District Judge of the Eastern District of Louisiana, sitting by Designation
Some of the numerous issues raised on appeal do not have precedential value. Local Rule 47.5 provides: "The publication of opinions that have no precedential value and merely decide particular cases on the basis of well-settled principles of law imposes needless expense on the public and burdens on the legal profession." Pursuant to that Rule, the Court has determined that non-precedential portions of this opinion should not be published. The place at which the published opinion omits part of the unpublished opinion is indicated by footnote references
Craine bases his argument on Miss.Code Ann. Secs. 19-5-1, 19-3-51 and 19-25-13. They provide, in part, as follows:
At least once in every three months, and as often as it may think proper, the board of supervisors shall examine into the state and condition of the jail, in regard to its safety, sufficiency, and accommodation of the prisoners, and from time to time take such legal measures as may best tend to secure the prisoners against escape, sickness, and infection, and have the jail cleansed. If it shall appear from such examination that the sheriff has neglected his duty in the manner of keeping the jail, or keeping and furnishing the prisoners, the board shall fine him, as for a contempt, in any sum not exceeding one hundred dollars.
Miss.Code Ann. Sec. 19-5-1 (1972).
The board of supervisors shall have power to subpoena witnesses in all matters coming under its jurisdiction and to fine and imprison any person for a contempt committed while they are in session, the fine not to exceed fifty dollars, and the imprisonment not to exceed beyond the continuance of the term. The person so fined or imprisoned may appeal to the circuit court, as in other cases, from the order or judgment of the board, and such appeal shall operate as a supersedeas.
Id.
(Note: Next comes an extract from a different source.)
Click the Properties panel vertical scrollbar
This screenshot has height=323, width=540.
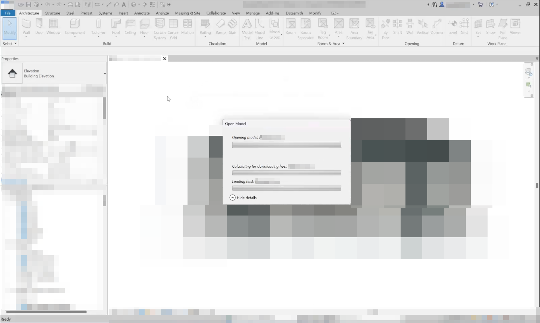click(x=104, y=108)
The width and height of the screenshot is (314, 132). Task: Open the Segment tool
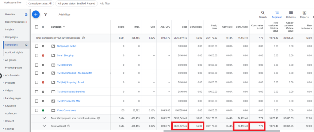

Sec. 19-3-51.
The sheriff shall, at the July meeting of the board of supervisors, submit a budget of estimated expenses of his office for the ensuing fiscal year beginning October 1 in such form as shall be prescribed by the director of the state department of audit. The board shall examine this proposed budget and determine the amount to be expended by the sheriff in the performance of his duties for the fiscal year and may increase or reduce said amount as it deems necessary and proper.
Miss.Code Ann. Sec. 19-25-13 (1984 Supp.).
2, 3 See footnote **, ante.
4-6 See footnote **, ante.
The second part of the statute, which makes it an offense for any person to hold, arrest or return another to the condition of peonage, is now codified in 18 U.S.C. § 1581
See Whitner v. Davis, 410 F.2d 24, 30 (9th Cir. 1969) (assumed that district court had jurisdiction to grant relief under Sec. 1994)
Section 1581(a) provides:
Whoever holds or returns any person to a condition of peonage, or arrests any person with the intent of placing him in or returning him to a condition of peonage, shall be fined not more than $5,000 or imprisoned not more than five years, or both.